The Imperial system of units is just about as dead as the British Empire, but what is commonly used in the US today is called the US Customary system (USC). It comes in two versions: the Foot-Pound-Second (FPS) system and the Inch-Pound-Second system (IPS) where the only difference is in the choice of the length unit. Notice that the force unit is the pound which is a fundamental unit to both systems. Big systems like buildings and dams are usually described in FPS while machines are invariably described in IPS.

The mass unit that is used in dynamic calculations in the FPS system is the slug, which is not so rare as has been suggested, even if it is not often encountered in trade. For dynamic calculations in IPS, the mass unit is the lb-s^2/in. Now I am sure that some of you will be laughing all over, saying that this is ridiculous, but I assure you that I am dead serious and that I, and many others use this unit with great regularity to good results.

It is very important that we be able to write F = m*a without the need for any additional proportionality constants as has been suggested above (and many other places as well). The mass units described here enable that to be done without any difficulty whatsoever, so we may say that they work.

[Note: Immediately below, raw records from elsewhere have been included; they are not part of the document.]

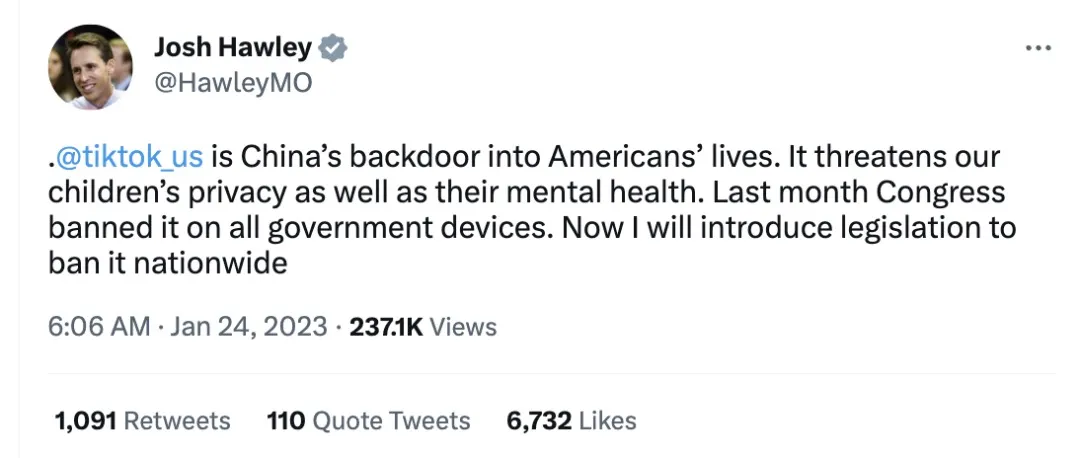Viewport: 1080px width, 458px height.
Task: Open the @HawleyMO handle link
Action: point(233,84)
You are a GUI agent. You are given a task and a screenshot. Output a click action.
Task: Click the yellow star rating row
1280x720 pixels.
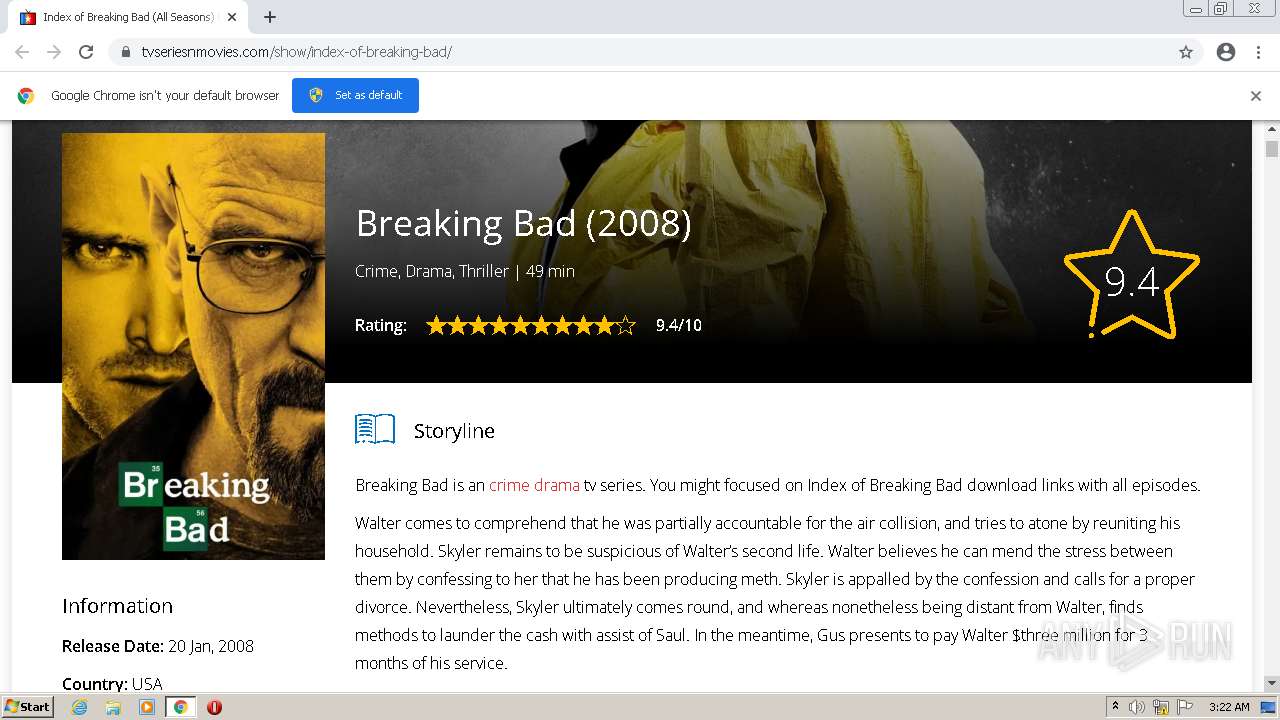[530, 325]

One final word: The pound-mass is a terrible idea that leads to massive confusion whenever attempts are made to apply it in advanced mechanics. I would not touch this concept with a 20 ft. pole!
 
  • #34
Dr.D said:
I would not touch this concept with a 20 ft. pole!
That's 6.1m for our international readers!
 
  • #35
mgb_phys said:
Then if you take into account the local geology and the rotation you get more variation -
The average is 9.80665 m/s2

Ya I know, and distance from the surface adds variation too. But I thought it was the "Quadratic Mean Radius" that gives you the average. But it's the "Equatorial Radius"?